Jeunesse: les «vautours» de l’exil clandestin vivement dénoncés
Un texte publié dans Aujourdhui le Maroc s’en prend frontalement aux passeurs, rabatteurs et diffuseurs de fausses promesses qui poussent des jeunes vers l’immigration clandestine. Il fustige aussi le silence de responsables, d’influenceurs et de certaines associations après le drame de Fnideq.

Dans une chronique au ton particulièrement accusateur, Aujourdhui le Maroc dénonce ceux qui encouragent l’immigration clandestine en exploitant la fragilité d’une partie de la jeunesse. Le texte vise les auteurs de fausses informations, les passeurs, les rabatteurs et les créateurs de faux profils, présentés comme des acteurs qui conduisent délibérément des jeunes vers la mort.
L’auteur parle de «vautours» et de «criminels» pour qualifier ces réseaux et leurs relais, qu’ils soient installés au Maroc, en Espagne, en Algérie ou ailleurs. Selon cette lecture, ces acteurs ne vendent pas un avenir meilleur, mais «un suicide», en nourrissant l’illusion d’une vie plus enviable de l’autre côté de la Méditerranée.
Le texte insiste sur le caractère intentionnel de cette mécanique.
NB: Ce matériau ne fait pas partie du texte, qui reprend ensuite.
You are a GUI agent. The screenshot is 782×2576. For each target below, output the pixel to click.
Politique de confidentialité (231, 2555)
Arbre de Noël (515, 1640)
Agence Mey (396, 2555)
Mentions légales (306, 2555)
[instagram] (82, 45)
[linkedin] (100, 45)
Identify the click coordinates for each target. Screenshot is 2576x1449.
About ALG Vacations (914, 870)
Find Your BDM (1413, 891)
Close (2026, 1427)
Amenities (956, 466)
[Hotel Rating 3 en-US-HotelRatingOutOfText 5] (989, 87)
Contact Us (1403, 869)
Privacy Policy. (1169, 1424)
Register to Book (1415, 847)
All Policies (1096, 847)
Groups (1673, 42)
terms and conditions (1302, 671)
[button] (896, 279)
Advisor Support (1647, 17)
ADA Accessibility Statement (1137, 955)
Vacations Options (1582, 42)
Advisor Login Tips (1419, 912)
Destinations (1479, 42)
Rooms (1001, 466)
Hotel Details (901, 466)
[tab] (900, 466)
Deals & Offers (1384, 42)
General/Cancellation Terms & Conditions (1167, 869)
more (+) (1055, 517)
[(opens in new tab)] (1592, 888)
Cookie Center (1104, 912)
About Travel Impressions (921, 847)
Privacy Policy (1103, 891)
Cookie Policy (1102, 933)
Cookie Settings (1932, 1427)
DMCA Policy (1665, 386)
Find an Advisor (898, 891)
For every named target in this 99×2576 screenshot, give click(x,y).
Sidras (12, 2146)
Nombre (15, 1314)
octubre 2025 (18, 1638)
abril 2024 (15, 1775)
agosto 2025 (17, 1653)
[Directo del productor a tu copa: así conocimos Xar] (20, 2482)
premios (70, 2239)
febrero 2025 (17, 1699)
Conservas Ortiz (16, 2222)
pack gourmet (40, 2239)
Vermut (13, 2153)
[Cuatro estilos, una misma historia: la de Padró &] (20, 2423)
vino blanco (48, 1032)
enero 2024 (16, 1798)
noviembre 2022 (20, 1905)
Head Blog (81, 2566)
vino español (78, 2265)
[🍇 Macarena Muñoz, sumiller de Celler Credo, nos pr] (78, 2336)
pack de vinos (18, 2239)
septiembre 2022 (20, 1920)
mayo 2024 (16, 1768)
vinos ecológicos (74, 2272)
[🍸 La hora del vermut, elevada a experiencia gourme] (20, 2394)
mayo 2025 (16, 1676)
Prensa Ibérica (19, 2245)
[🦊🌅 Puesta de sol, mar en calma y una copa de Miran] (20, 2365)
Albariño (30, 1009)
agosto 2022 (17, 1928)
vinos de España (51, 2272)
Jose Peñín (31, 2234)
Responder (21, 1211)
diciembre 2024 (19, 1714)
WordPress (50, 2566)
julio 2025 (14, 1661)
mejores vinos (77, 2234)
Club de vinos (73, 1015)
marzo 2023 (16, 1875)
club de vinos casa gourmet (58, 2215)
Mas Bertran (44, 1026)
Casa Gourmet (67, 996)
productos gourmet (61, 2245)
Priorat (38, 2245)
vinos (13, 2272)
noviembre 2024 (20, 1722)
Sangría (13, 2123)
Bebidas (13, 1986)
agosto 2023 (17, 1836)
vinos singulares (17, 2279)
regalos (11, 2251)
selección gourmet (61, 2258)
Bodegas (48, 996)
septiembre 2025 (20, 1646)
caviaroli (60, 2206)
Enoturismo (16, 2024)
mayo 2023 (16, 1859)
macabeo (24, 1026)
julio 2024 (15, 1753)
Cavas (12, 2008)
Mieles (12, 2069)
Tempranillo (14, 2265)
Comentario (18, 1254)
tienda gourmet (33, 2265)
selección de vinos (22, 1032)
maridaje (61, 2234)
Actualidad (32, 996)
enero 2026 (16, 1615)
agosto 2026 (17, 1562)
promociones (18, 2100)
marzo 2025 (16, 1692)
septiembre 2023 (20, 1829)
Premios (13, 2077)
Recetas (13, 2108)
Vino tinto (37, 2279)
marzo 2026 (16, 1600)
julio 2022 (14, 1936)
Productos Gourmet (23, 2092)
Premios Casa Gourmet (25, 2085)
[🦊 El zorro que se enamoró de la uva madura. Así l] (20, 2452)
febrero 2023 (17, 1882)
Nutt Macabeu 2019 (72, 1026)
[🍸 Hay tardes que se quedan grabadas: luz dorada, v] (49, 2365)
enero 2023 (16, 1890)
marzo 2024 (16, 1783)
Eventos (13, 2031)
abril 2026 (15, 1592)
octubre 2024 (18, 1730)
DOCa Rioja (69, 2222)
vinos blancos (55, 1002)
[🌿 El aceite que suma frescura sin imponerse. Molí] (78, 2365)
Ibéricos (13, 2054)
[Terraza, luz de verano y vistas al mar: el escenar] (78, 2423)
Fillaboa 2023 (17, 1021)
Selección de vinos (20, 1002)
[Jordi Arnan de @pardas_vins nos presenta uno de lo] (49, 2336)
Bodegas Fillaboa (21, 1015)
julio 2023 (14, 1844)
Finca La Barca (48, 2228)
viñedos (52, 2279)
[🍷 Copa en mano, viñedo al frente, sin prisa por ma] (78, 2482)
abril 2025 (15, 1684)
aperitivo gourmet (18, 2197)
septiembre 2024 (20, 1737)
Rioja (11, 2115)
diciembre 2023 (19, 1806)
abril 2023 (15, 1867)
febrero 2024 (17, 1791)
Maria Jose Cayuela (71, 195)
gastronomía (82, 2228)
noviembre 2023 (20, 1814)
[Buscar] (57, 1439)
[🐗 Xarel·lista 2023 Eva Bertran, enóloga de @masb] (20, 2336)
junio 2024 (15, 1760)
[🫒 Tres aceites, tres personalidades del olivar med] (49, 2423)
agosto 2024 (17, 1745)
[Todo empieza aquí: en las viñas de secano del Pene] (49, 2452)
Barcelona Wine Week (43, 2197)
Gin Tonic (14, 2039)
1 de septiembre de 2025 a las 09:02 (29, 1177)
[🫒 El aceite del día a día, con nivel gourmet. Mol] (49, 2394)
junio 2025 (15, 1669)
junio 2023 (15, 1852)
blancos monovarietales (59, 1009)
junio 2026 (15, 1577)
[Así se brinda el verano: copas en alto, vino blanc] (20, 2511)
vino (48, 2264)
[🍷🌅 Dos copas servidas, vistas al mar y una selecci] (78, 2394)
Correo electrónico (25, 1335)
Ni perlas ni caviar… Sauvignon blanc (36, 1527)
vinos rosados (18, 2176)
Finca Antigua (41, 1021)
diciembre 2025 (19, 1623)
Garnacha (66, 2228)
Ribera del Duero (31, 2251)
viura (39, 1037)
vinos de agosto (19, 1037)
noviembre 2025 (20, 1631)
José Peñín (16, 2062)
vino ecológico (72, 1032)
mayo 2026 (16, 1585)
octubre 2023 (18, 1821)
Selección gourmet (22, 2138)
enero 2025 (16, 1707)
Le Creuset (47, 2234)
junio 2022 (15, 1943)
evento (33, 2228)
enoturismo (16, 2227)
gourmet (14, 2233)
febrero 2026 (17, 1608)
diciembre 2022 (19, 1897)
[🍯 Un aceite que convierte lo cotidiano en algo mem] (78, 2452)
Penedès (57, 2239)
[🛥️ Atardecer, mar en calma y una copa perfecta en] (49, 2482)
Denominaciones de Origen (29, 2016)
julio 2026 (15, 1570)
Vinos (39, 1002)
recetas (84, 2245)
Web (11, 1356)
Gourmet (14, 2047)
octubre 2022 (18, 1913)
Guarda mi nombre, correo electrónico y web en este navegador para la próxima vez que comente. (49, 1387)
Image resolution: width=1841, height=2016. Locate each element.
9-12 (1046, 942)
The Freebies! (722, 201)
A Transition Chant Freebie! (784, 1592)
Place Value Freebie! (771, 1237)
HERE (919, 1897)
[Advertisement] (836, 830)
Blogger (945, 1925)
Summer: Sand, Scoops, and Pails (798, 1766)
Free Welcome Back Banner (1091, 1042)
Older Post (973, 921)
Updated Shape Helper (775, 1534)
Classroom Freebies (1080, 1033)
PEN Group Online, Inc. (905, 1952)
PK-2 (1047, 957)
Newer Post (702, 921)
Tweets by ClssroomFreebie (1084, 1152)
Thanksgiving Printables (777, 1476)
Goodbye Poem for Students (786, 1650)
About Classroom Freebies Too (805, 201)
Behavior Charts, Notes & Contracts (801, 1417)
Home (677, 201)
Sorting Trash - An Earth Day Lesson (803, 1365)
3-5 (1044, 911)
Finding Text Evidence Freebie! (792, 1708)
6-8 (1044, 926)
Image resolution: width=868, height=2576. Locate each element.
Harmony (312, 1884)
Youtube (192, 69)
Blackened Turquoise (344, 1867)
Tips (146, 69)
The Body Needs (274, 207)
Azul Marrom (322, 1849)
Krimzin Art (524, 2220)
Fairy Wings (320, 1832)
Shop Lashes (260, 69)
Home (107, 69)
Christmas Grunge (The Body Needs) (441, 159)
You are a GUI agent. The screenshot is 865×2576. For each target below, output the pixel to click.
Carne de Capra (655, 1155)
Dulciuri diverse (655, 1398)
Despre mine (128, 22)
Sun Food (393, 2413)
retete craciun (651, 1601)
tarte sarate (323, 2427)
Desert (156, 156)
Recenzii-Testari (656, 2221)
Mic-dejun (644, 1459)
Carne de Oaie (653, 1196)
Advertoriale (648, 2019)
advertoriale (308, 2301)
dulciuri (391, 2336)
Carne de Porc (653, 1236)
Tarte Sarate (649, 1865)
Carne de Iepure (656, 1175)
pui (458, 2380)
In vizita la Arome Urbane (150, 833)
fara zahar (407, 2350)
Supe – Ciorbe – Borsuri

Il accuse ces intermédiaires de manipuler le mal-être d’une partie de la jeunesse pour la jeter «dans les bras de la mer» et en faire une «chair à canon» au service de leurs propres intérêts.
La chronique estime que les explications avancées sur les causes de cette tentation de l’Europe ont été nombreuses, mais pas toujours justes. Sans écarter la pauvreté, elle invite à regarder aussi du côté de la quête de perspectives, d’espoir, de respect et de dignité.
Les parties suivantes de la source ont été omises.